Python has extensive string formatting using either the .format() method of string or using f-strings. Pharo has a similar format: message that can be used for inpterpolating other objects in strings. Each of these objects must have a asString method for this to work.

"pass in a collection where values are indexed by number (like Array or OrderedCollection)"
'ab {1} ef {2}' format: {'cd'. 'gh'}.  "ab cd ef gh"

"pass in a collection where values are indexed by name"
'ab {one} ef {two}' format: 
    (Dictionary with: #one -> 'cd' with: #two -> 'gh').  "ab cd ef gh"

Unlike python there is no format mini-language. Which means that if you want to format things like numbers in a specific way you need to do that before passing the object to format:. Numbers have a basic message printString that will use the default settings. For very large or very small numbers it will print in scientific notation.

There isn’t a general number formatter like printf in C/C++, instead there are messages for each type of formatting you want on a number. printPaddedWith: aCharacter to: aNumber is used to perform left-side padding with a character of your choice. Normally you would choose zero to mimic the printf behaviour but you can choose any character you like.

123 printPaddedWith: $0 to: 8     "'00000123'"
123 printPaddedWith: $, to: 8     "',,,,,123'"
123.31 printPaddedWith: $0 to: 6  "'000123.31'"
123.31 printPaddedWith: $0 to: 1  "'123.31'"

printShowingDecimalPlaces: placesDesired is for controlling the number of decimal places.

123.31 printShowingDecimalPlaces: 12  "'123.310000000000'"

To combine these with the format: message you could do something like the following to make a dynamic array of the values you want:

'{1}' format: {  1.123 printShowingDecimalPlaces: 12. }

There isn’t a scientific formatter though, instead the default is to print a number in decimal format when it’s small, and switch to the scientific format as it gets bigger. I found this a little annoying as I wanted to print numbers in a consistent scientific format no matter their size.

There is a package called NumberPrinter that has more versatile printing options, including scientific printing.
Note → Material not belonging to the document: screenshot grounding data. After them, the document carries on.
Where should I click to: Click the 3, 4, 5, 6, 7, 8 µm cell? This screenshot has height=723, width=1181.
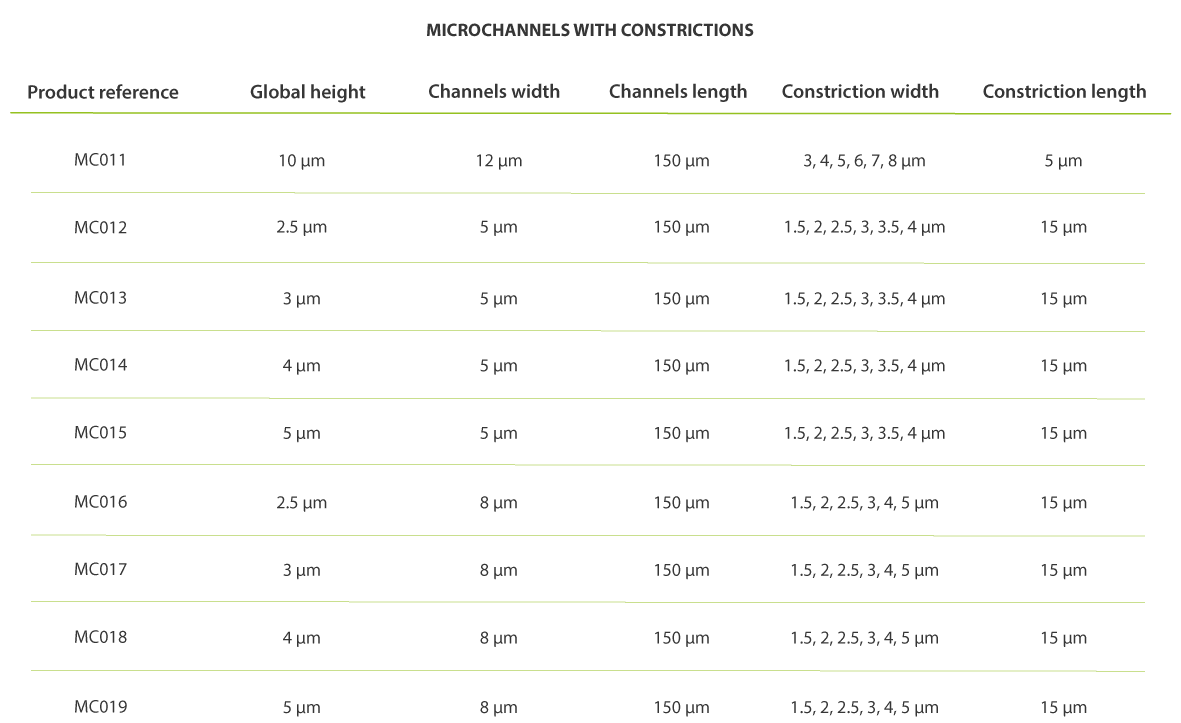coord(864,160)
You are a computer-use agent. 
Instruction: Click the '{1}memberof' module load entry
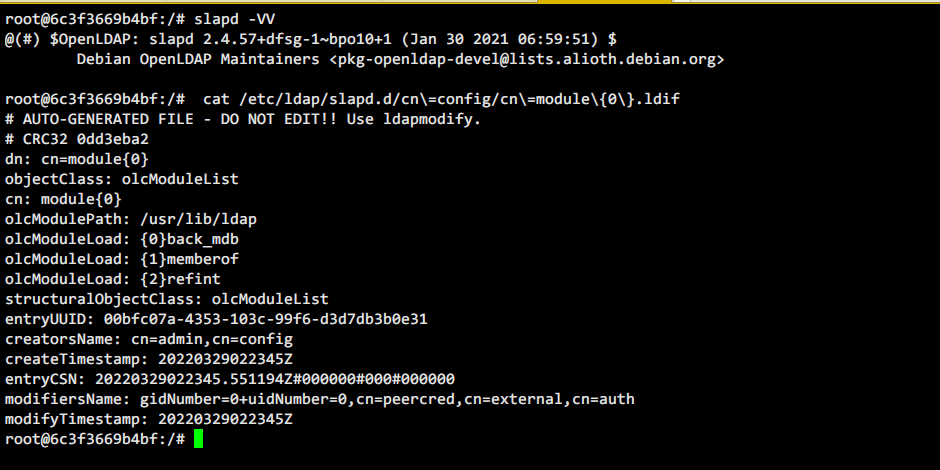pos(189,259)
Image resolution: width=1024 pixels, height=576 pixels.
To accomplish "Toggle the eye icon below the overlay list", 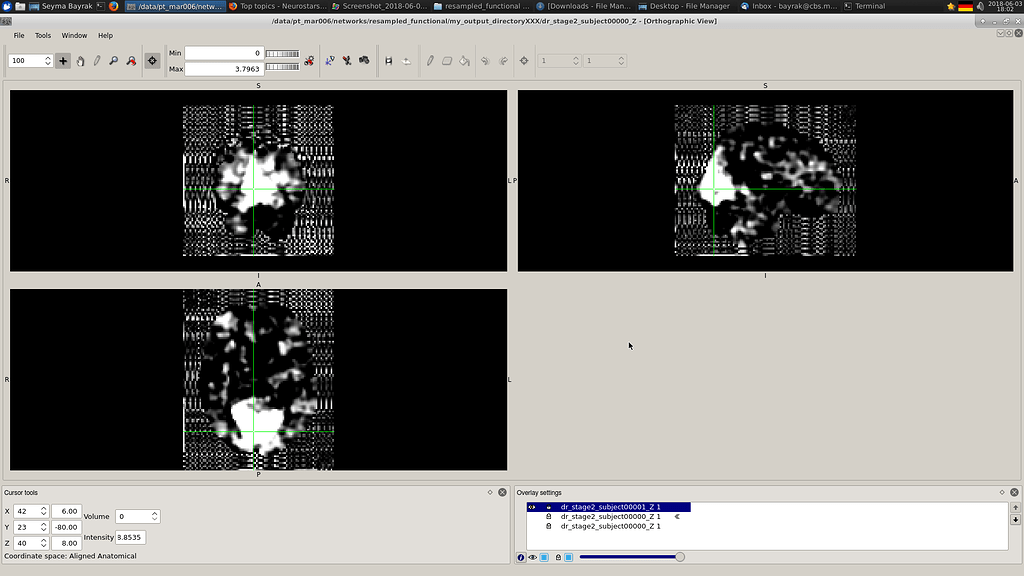I will pos(532,557).
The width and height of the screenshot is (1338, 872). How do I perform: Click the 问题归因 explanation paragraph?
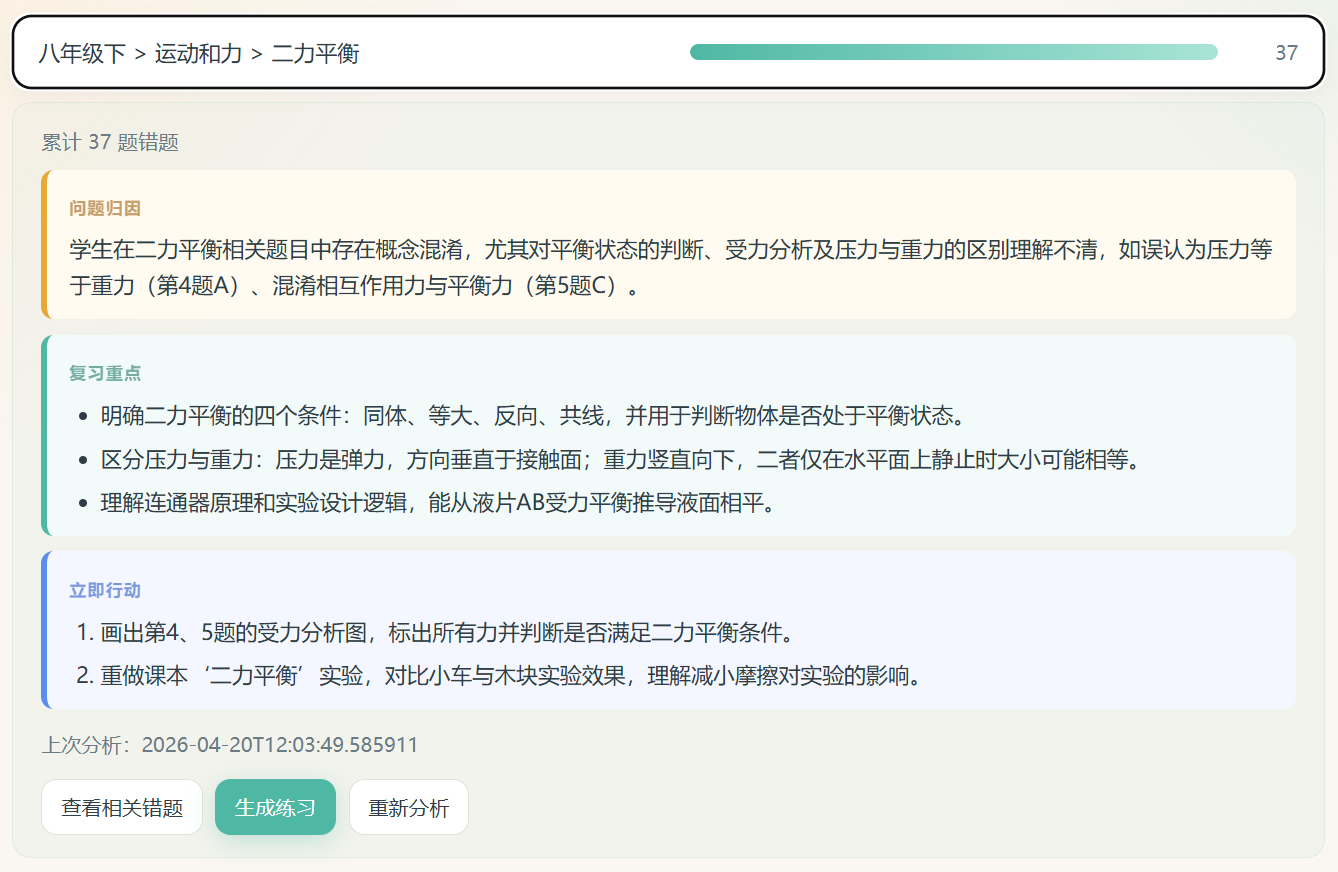[660, 270]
For example, the default settings with FloatPrinterScientificFormat would convert 123.123 to 1.23123e2. But you can change that with different messages to the number printer.

rws := ReadWriteStream with: String new.
fp := FloatPrinterScientificFormat new.
fp exponentDigitCount: 2.
fp exponentChar: $E.
fp print: 123.123 on: rws.
rws contents  "1.23123E02"

Sadly this is a bit more verbose than python: '{:.5E}'.format(0.09112346) = '9.11235E-02'